Gil Asakawa's Nikkei View | Heading Far East: Traveling to Japan
post-template-default,single,single-post,postid-3823,single-format-standard,qode-quick-links-1.0,ajax_fade,page_not_loaded,,qode-title-hidden,qode-theme-ver-11.0,qode-theme-bridge,wpb-js-composer js-comp-ver-5.1.1,vc_responsive

Heading Far East: Traveling to Japan

USAF plane and Mt Fuji

My father took this photo sometime in the 1950s when he was stationed in Japan with the US Army.

I panicked a couple of weeks ago when reports circulated that the Japanese government, in an effort to increase tourism, was going to give away 10,000 free trips. Then I was relieved to learn that though the Japan National Tourism Office is considering such a promotion, nothing’s been approved yet.

We’d already planned our trip and Erin and I, and my mother Junko are leaving early tomorrow for San Francisco, then on to Narita Airpot outside Tokyo, and a switch to a flight to Sapporo in the northernmost island of Hokkaido.

Seven months after the earthquake and tsunami and subsequent nuclear disaster hit Japan, we’re going to do the one thing that I think will help Japan the most, even more than the hundreds of dollars we’ve donated to various aid efforts.

We’re going to visit – with my mother in tow – and spend money there. Since the dollar is hurting against the yen, we’ll be spending even more money than we originally had expected.

The trip unfortunately will not include the Tohoku region that was devastated by the quake and tsunami (I really want to see the area and its revival). Instead, our itinerary includes a couple of days in Sapporo where my uncle (my mom’s brother) lives, and then several days in Nemuro, a small fishing town on the easternmost tip of Hokkaido, the northern island where my mom was born and raised. Then we’ll take a plane south to Tokyo for several days, then south from there on the Shinkansen, or Bullet Train, to Hiroshima where Erin’s family is originally from (and where my family lived for a couple of years before moving to the U.S. when I was a kid). We’ll finish the trip with a couple of rushed days in Kyoto, the cultural heart of Japan, and fly back after two weeks.

There’s a lot to think about whenever you travel out of the country. But for Japanese Americans, there are layers of cultural and emotional complexity that most tourists don’t have to think about when they go to Japan.

I’ve found over the years that many Sansei JAs – that is to say, JAs around my (baby boomer) age – I know aren’t that interested in visiting Japan. Most feel uncomfortable because they identify as American, not Japanese, and can’t speak the language. They don’t want to feel embarrassed when strangers or even family members speak to them and they can’t understand.

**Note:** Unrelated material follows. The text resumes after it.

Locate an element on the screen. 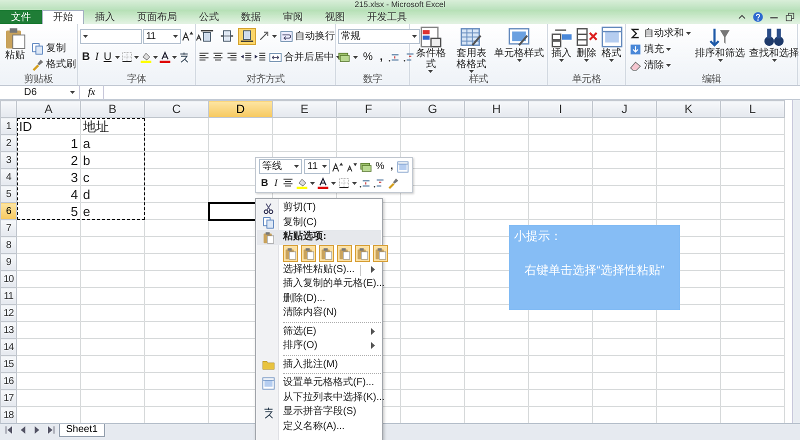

Plus, as Americans they’re just as interested in traveling to Europe or Latin America as they might be in traveling to Asia. Or they dream of going to Hong Kong or Beijing more than Tokyo.

Since I was born in Japan and lived there until I was 8, I love traveling back and re-connecting to my childhood memories. It took me decades after our move before I got to fly to Japan again, and the country’s changed so much that it’s exciting for me to see the evolution of everything from cities and cuisine (there were no McDonalds’ when I lived there) to language and culture.

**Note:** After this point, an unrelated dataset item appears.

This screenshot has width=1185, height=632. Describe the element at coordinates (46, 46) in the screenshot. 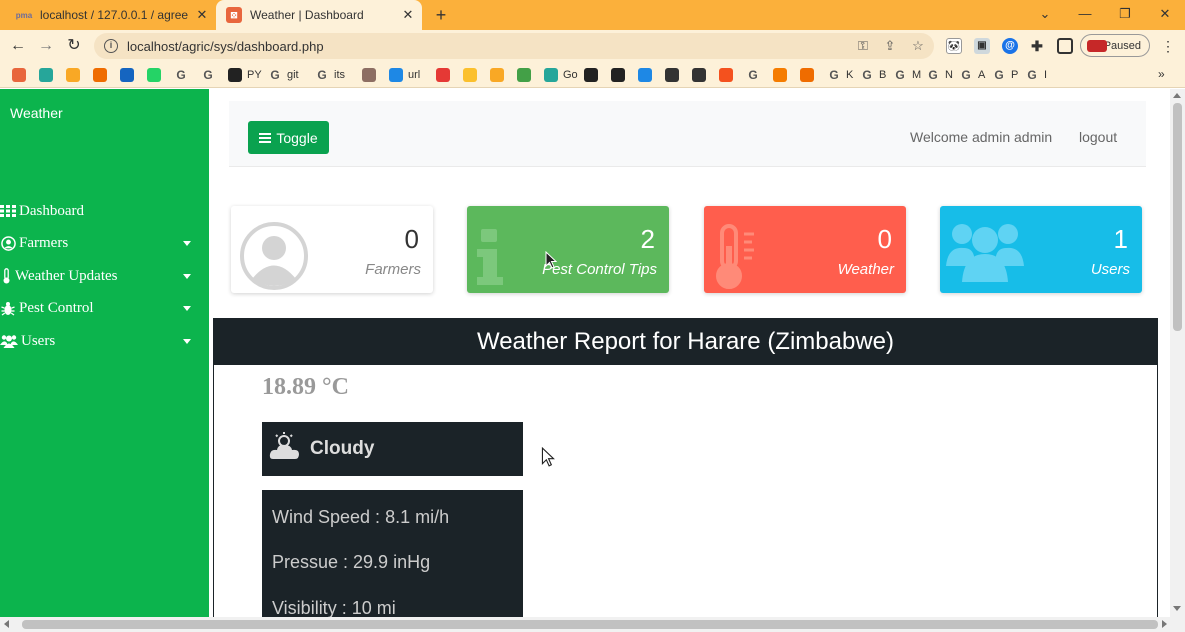

I see `forward-icon: →` at that location.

But for some JAs, that ever-evolving culture is completely foreign and understandably, distant. I was just speaking with an older Japanese American the other day and mentioning how excited we are about the trip. He looked at me with a puzzled look so I asked if he ever wants to go to Japan. His response was, “Hell no!”

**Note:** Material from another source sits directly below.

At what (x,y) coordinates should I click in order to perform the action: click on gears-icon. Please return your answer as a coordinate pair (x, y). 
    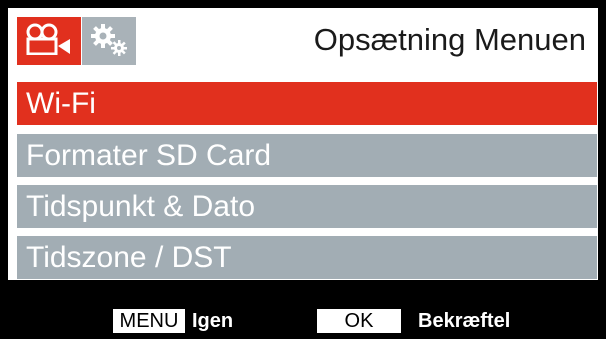
    Looking at the image, I should click on (109, 42).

Luckily, Erin is as in touch with her roots as I am – which is surprising since she’s Yonsei, fourth-generation, whose great grandmother emigrated to the U.S, in the early part of the 20th century pregnant with Erin’s grandmother. Her great-grandparents, grandparents and parents on both sides were imprisoned in concentration camps during WWII.

That internment experience is what forced the break within many JA families. After the war, many families moved away from Japantown areas to disperse and assimilate into the white suburbs. Many stopped speaking Japanese or even cooking much Japanese food. Some even – gasp – stopped taking off their shoes in the house.

We’re eager to explore our roots, and we’re happy to be tourists since Japan needs very badly for more tourists to visit. I’ll be blogging and we’ll post lots of videos and photos as we go, to encourage other visitors to book a trip tp Japan.

Erin and I are cramming for the trip by listening to a Japanese immersion series of CDs to boost our vocabulary and grammar (the Japanese rules around he different to count different things is the hardest for me to absorb), and of course, trying to lose weight and look good for the family members we’ll meet.

The first time I went to Japan with my mom, we were picked up at the airport in Sapporo by my uncle, who I hadn’t seen in over 30 years. His first words to me? “Ha, futoh-ta neh!” (“Huh, you got fat.”)

This time I’m healthier and slimmer, so I’m determined to hear something nicer upon my arrival!

(A version of this post was originally written for the Pacific Citizen newspaper.)